30 juillet 2017
Déclaration de la Ligue Populaire Sénégalaise (LPS) concernant les élections législatives du 30 juillet tenues au Sénégal
À la suite des différentes déclarations récemment prononcées par les acteurs impliqués dans les élections législatives du 30 juillet, le secrétariat exécutif de la Ligue Populaire Sénégalaise, après avoir largement scruté avec attention et rigueur le scrutin sur toute l'étendue du territoire, a relevé un certain nombre de remarques en rapport avec le déroulement et l'organisation des élections législatives au Sénégal.
Le secrétariat exécutif, compte tenu de la difficulté politique actuelle, liée à la corruption surtout, et des circonstances qui entachent les élections au Sénégal, a tenu d'abord à rappeler à ses militants et sympathisants les raisons de sa non participation à ce scrutin. Notre participation aux élections locales de 2014 a constitué un bon baromètre, une expérience politique majeure où les opportunités étaient beaucoup plus importantes en termes d'offre politique. Seulement la LPS avait eu le mérite de participer à ces joutes électorales dans le cadre d'une coalition regroupant plusieurs mouvements citoyens à l'époque, dans le but de faire émerger un combat politique de grande envergure. Pour échapper aux tentations de plus en plus croissante sur l'échiquier politique, le secrétariat exécutif, suite à un débat démocratique, avait rejetté à l'époque toutes les offres juteuses promises par le frère de l'actuel président de la République Macky Sall, en l'occurrence Alioune Sall qui, dans sa volonté de remporter les élections dans la banlieue (où siège la LPS), tenait à inclure, à coups de sommes faramineuses, toutes les forces politiques du département de Guediawaye( une des plus importantes communes de la région de Dakar).
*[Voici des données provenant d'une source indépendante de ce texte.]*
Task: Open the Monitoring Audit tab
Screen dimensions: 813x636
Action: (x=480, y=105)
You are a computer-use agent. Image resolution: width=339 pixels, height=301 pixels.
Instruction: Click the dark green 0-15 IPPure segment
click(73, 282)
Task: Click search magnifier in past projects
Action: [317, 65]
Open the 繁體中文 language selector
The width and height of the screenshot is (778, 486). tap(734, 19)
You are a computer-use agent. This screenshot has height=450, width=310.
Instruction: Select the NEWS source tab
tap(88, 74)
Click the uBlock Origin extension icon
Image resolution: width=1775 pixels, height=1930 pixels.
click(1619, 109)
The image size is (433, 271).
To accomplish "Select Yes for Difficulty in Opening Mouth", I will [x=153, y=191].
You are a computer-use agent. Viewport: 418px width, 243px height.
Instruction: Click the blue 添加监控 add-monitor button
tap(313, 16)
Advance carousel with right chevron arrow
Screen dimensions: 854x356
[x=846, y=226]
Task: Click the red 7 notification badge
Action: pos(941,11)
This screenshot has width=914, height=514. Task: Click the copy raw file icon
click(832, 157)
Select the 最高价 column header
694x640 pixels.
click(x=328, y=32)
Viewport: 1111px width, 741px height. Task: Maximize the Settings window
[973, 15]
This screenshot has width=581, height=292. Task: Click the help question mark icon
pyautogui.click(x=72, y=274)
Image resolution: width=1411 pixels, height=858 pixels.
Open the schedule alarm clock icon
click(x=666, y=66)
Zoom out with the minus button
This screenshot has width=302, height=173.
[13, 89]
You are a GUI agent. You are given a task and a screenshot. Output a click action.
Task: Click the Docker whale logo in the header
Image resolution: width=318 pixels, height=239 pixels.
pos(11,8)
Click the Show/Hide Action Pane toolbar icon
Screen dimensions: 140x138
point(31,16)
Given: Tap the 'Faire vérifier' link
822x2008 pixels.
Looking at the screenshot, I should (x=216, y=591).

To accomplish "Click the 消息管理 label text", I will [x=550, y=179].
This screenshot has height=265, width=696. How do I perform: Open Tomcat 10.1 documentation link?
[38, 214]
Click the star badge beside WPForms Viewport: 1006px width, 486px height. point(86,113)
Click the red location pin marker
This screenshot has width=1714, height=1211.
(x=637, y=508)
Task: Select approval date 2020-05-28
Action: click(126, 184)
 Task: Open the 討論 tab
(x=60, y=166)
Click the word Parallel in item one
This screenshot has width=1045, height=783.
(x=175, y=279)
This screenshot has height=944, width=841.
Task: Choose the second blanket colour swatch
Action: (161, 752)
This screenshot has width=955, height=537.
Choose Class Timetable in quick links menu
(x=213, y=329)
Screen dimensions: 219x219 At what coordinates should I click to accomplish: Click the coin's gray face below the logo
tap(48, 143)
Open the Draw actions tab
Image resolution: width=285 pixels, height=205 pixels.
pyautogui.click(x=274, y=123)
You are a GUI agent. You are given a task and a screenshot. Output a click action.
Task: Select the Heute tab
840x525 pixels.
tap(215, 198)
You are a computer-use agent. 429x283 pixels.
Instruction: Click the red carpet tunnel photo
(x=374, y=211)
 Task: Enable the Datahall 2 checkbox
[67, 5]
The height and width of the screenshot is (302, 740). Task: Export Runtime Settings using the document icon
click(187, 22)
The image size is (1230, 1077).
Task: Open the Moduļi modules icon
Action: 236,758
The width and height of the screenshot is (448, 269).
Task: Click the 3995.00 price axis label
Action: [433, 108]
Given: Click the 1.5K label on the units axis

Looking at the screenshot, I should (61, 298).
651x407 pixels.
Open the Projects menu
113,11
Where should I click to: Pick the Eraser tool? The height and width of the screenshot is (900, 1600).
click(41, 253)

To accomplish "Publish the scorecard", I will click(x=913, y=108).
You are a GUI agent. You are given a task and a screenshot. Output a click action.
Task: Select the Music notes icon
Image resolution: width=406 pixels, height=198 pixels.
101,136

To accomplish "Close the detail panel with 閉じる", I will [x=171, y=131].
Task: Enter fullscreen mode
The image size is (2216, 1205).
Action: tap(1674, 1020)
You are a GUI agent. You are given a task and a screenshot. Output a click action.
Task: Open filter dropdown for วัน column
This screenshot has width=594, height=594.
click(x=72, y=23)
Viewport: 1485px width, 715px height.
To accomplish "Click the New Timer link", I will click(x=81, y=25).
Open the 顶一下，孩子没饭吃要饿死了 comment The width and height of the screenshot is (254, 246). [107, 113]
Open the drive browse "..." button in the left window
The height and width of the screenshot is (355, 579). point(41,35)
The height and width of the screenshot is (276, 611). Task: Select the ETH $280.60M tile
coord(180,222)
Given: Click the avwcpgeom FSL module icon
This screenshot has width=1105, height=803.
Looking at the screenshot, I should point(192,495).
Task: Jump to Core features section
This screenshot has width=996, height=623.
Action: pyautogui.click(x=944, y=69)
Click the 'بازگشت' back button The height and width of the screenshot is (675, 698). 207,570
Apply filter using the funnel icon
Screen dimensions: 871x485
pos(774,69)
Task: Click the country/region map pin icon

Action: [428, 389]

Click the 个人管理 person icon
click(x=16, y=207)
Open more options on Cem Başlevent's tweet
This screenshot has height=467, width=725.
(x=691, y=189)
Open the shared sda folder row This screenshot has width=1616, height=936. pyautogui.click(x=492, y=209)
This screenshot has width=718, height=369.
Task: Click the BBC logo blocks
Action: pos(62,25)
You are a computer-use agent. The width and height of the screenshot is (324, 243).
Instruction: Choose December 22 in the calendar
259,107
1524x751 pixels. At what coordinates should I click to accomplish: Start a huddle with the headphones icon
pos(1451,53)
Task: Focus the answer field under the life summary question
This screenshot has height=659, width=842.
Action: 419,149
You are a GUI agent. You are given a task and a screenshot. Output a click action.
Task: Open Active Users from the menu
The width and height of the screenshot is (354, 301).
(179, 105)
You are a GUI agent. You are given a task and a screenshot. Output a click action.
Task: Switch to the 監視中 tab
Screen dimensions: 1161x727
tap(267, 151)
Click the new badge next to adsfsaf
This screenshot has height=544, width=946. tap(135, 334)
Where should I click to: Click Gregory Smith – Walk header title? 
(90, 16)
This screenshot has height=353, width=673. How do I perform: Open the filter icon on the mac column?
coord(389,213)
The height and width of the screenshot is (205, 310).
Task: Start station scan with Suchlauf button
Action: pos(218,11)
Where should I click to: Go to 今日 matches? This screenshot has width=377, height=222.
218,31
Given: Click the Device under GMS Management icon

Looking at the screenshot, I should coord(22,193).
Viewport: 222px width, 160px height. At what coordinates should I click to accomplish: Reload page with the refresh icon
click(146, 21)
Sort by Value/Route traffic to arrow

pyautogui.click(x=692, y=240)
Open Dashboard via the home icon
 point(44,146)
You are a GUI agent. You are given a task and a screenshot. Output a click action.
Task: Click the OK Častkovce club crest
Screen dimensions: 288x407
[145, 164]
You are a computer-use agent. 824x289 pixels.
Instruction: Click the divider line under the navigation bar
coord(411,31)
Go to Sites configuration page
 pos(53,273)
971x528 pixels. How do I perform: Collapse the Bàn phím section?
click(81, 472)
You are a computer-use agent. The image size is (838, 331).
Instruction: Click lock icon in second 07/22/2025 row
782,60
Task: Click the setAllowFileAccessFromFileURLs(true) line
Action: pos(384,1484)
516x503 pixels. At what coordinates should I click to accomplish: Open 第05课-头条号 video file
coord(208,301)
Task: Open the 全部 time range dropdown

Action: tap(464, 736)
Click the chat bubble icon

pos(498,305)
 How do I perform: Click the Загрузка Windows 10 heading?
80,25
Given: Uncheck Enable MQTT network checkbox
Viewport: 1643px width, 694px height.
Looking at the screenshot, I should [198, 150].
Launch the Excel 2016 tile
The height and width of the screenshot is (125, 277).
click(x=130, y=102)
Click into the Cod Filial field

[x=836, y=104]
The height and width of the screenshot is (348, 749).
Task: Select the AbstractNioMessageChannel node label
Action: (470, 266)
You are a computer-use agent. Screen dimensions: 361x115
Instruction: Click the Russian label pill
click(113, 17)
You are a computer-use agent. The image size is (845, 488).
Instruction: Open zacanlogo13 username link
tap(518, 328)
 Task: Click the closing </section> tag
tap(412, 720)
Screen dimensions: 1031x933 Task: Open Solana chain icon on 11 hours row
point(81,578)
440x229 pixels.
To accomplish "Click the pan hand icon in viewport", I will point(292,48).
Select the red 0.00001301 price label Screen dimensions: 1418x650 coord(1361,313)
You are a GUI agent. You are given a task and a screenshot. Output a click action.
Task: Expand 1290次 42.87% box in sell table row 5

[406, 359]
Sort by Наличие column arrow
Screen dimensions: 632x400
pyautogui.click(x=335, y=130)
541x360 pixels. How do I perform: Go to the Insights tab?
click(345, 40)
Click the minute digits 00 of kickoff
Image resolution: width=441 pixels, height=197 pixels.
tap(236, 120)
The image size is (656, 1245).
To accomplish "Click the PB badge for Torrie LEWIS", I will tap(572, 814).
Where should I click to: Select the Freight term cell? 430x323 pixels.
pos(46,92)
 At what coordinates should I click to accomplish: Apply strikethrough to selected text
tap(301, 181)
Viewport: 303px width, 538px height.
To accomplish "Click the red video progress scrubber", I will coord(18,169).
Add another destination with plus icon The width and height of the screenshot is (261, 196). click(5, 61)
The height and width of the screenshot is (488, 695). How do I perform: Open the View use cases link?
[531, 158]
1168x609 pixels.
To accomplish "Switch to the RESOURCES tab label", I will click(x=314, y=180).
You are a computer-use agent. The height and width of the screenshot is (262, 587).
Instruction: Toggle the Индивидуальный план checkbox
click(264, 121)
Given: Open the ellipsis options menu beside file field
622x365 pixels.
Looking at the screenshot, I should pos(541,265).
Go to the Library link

Fidèle à son idéal de lutte révolutionnaire, la LPS s'est réservé le droit de ne donner suite à aucune forme d'alliance possible avec les autres partis politiques, ou encore de participer à des élections législatives dont l'issue était toutefois prévisible, à cause notamment des immenses anomalies dans le retard noté dans la distribution des cartes d'identité biométrique, et dans la refonte du fichier électoral entre autres.....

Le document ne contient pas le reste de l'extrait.